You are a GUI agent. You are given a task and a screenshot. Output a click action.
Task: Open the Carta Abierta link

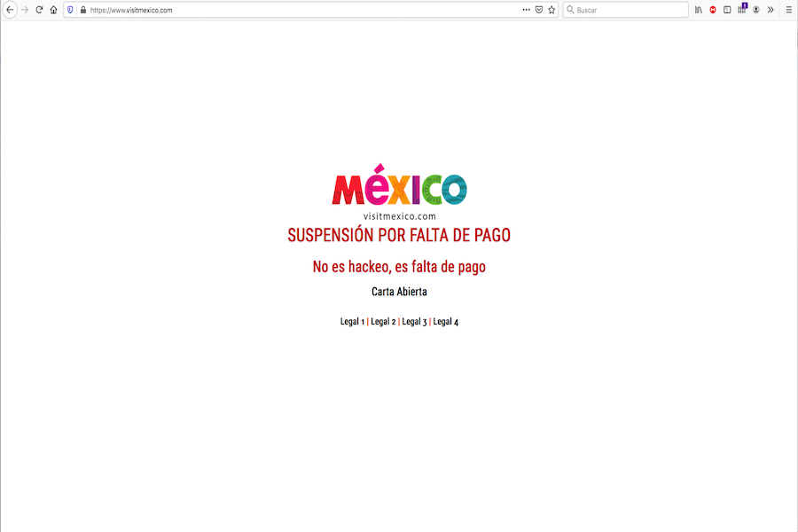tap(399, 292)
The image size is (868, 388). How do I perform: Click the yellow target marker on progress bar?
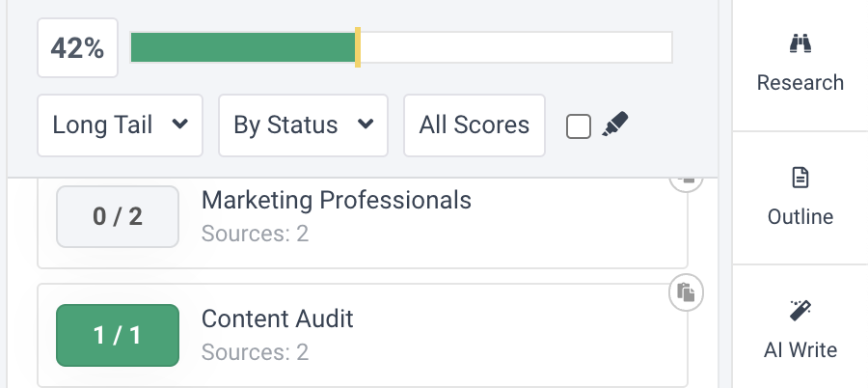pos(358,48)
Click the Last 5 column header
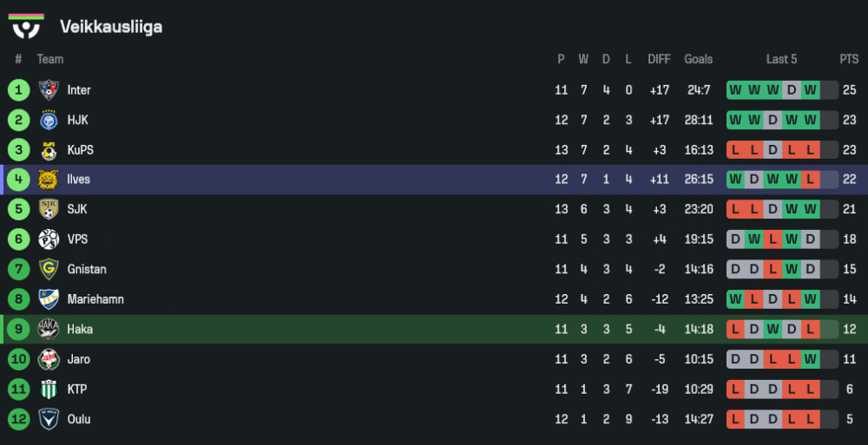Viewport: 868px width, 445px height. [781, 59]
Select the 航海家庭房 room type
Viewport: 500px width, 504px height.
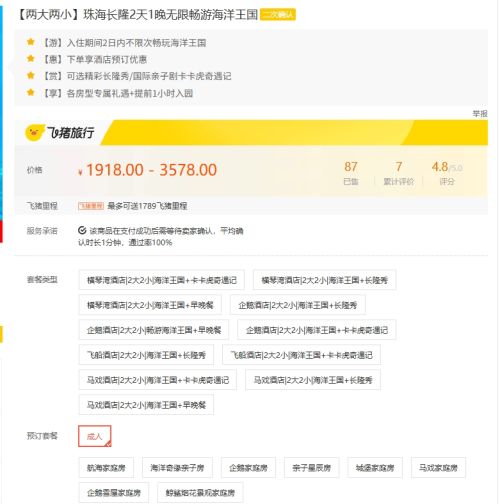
******************************
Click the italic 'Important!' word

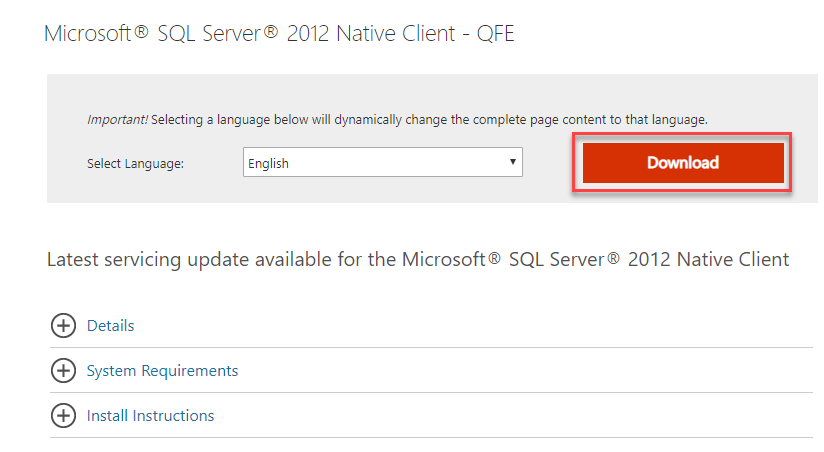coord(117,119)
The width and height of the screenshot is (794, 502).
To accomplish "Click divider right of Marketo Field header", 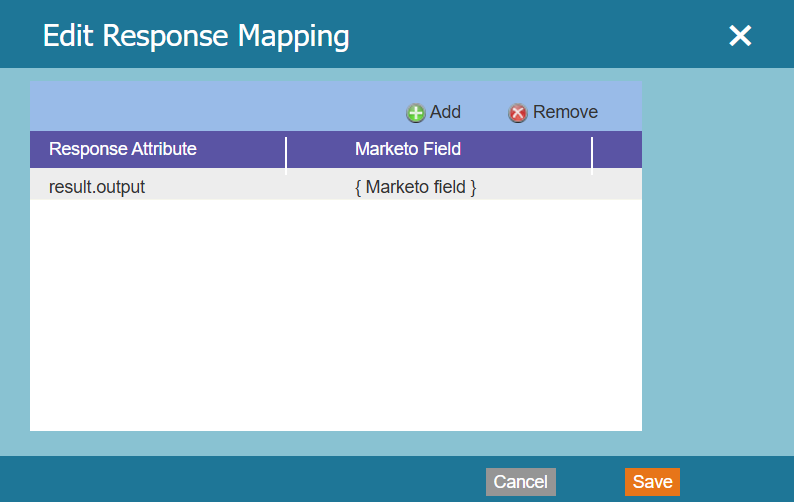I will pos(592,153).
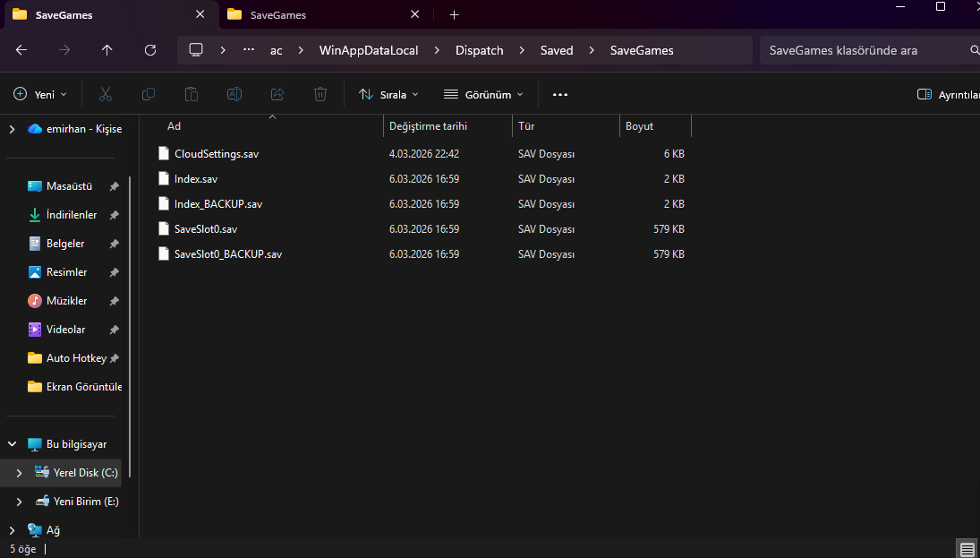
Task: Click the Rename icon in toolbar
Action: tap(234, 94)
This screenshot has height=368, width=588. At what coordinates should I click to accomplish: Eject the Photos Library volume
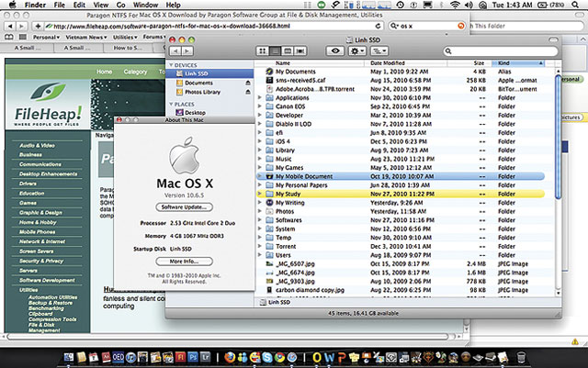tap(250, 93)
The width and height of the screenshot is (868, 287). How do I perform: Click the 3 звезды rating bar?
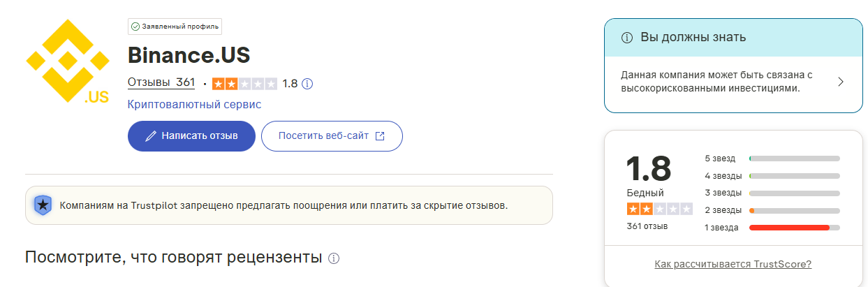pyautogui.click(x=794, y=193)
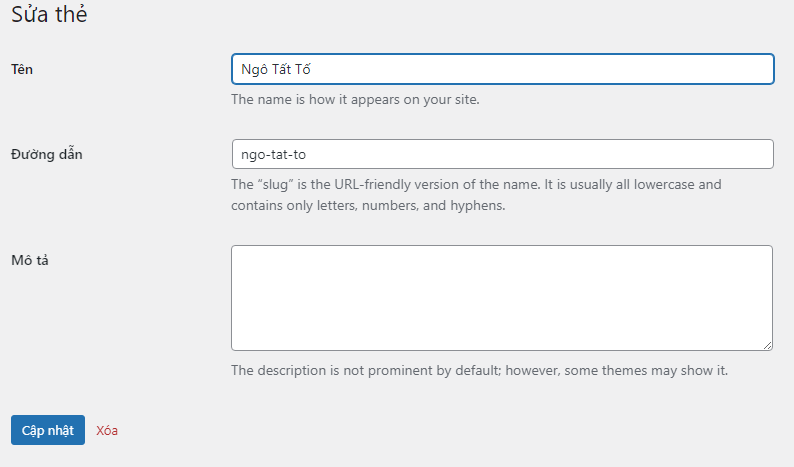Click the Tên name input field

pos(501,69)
******************************
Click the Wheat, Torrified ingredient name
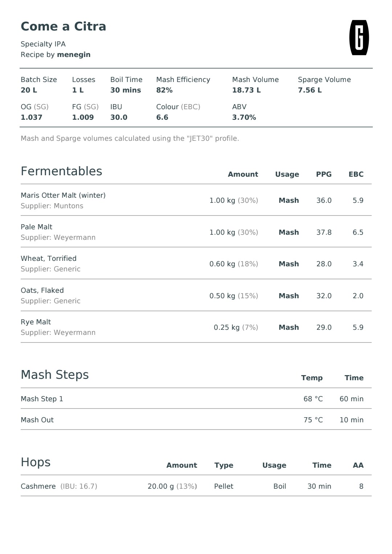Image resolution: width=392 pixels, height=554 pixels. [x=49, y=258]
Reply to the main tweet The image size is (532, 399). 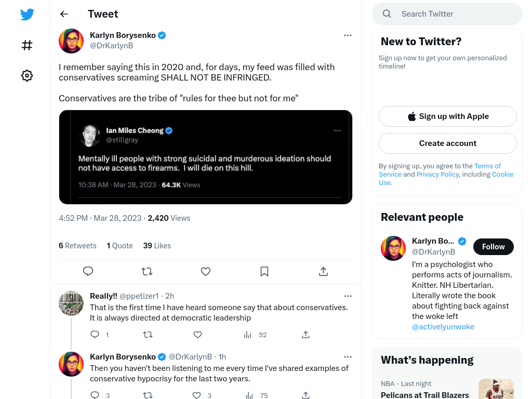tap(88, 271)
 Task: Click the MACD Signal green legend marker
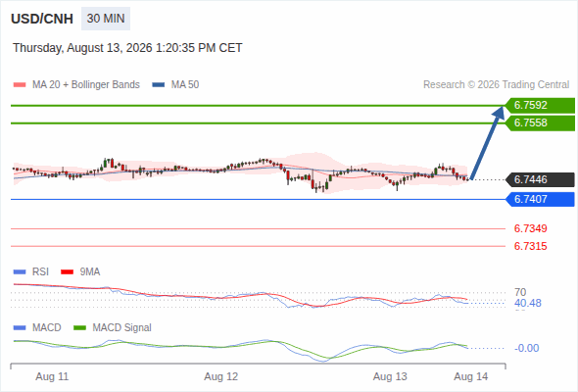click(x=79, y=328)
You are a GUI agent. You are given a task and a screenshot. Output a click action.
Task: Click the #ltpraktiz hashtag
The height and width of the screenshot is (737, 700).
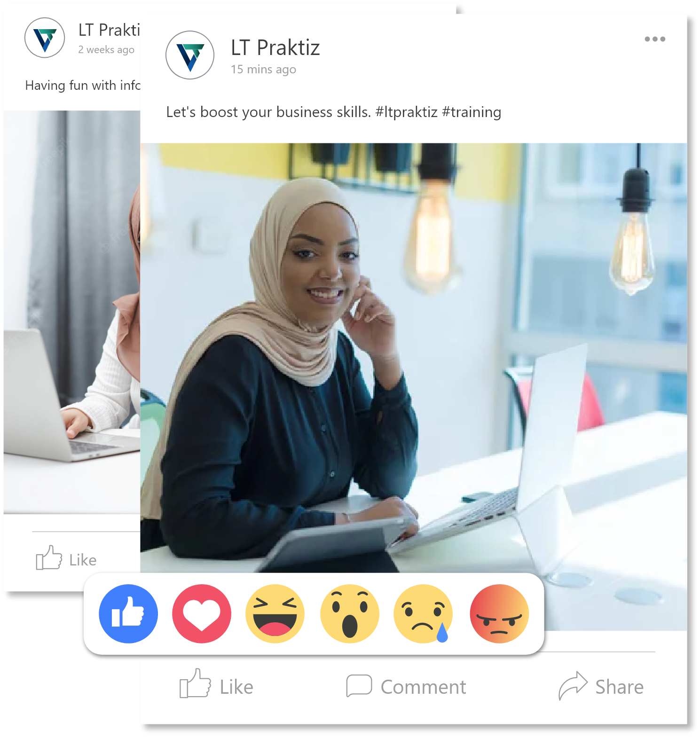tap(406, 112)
******************************
* _PROMPT_: Among the entries above, take the line with "The image size is (868, 388).", the line with "Viewport: 500px width, 504px height.", and all the lines between them, and restate them word for word without pictures.

* _EXERCISE ANSWER_:
The image size is (868, 388). How do I perform: Click the yellow target marker on progress bar?
pos(358,48)
Click the Last 5 column header
Viewport: 868px width, 445px height. [781, 59]
Select the 航海家庭房 room type
Viewport: 500px width, 504px height.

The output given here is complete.